(Stored items)
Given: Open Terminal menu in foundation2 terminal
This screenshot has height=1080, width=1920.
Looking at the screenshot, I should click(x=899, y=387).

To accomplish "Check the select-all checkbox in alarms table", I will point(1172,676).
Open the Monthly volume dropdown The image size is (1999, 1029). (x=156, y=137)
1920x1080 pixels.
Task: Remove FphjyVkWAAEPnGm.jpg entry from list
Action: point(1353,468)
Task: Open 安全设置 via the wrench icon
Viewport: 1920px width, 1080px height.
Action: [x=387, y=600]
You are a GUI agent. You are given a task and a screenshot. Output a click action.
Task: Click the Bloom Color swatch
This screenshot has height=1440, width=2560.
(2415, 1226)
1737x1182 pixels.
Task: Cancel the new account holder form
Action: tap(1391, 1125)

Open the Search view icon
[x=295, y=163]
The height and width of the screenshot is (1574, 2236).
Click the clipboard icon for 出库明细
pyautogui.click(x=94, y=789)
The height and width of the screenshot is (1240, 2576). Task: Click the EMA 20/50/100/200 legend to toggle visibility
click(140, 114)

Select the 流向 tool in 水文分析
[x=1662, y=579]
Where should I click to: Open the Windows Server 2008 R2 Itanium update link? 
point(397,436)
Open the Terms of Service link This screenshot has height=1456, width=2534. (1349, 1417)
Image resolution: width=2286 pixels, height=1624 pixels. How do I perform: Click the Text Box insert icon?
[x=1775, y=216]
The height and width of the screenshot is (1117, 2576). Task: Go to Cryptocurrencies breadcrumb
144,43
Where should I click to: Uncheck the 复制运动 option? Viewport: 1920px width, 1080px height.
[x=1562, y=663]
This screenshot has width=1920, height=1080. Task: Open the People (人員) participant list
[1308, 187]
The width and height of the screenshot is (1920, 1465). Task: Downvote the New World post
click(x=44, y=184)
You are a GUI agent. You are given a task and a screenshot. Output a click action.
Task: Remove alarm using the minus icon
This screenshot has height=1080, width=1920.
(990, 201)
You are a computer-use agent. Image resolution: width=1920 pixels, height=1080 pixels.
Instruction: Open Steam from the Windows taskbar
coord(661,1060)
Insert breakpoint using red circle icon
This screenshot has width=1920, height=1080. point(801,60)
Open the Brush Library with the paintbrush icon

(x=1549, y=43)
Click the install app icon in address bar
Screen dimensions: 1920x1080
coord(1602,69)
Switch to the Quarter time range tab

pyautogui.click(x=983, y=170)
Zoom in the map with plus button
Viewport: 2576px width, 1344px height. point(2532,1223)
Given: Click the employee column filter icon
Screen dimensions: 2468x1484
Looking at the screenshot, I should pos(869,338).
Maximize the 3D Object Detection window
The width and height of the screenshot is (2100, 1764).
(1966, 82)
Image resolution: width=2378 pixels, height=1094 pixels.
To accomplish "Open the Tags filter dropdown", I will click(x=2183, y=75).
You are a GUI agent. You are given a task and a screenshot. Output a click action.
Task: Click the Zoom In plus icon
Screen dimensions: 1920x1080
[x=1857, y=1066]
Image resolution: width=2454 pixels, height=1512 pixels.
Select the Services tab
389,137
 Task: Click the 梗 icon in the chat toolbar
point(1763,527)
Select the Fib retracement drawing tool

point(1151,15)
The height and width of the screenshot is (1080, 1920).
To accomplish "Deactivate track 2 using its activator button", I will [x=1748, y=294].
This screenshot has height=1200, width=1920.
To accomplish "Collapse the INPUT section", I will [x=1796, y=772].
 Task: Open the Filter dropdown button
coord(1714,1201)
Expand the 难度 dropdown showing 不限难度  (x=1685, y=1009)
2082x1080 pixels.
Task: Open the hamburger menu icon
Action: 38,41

### Problem description
Copy every line of the records above, starting with the first, up to and including the line containing "The height and width of the screenshot is (1574, 2236).".

### Solution for this task
Given: Open Terminal menu in foundation2 terminal
This screenshot has height=1080, width=1920.
Looking at the screenshot, I should click(x=899, y=387).

To accomplish "Check the select-all checkbox in alarms table", I will point(1172,676).
Open the Monthly volume dropdown The image size is (1999, 1029). (x=156, y=137)
1920x1080 pixels.
Task: Remove FphjyVkWAAEPnGm.jpg entry from list
Action: point(1353,468)
Task: Open 安全设置 via the wrench icon
Viewport: 1920px width, 1080px height.
Action: [x=387, y=600]
You are a GUI agent. You are given a task and a screenshot. Output a click action.
Task: Click the Bloom Color swatch
This screenshot has height=1440, width=2560.
(2415, 1226)
1737x1182 pixels.
Task: Cancel the new account holder form
Action: tap(1391, 1125)

Open the Search view icon
[x=295, y=163]
The height and width of the screenshot is (1574, 2236).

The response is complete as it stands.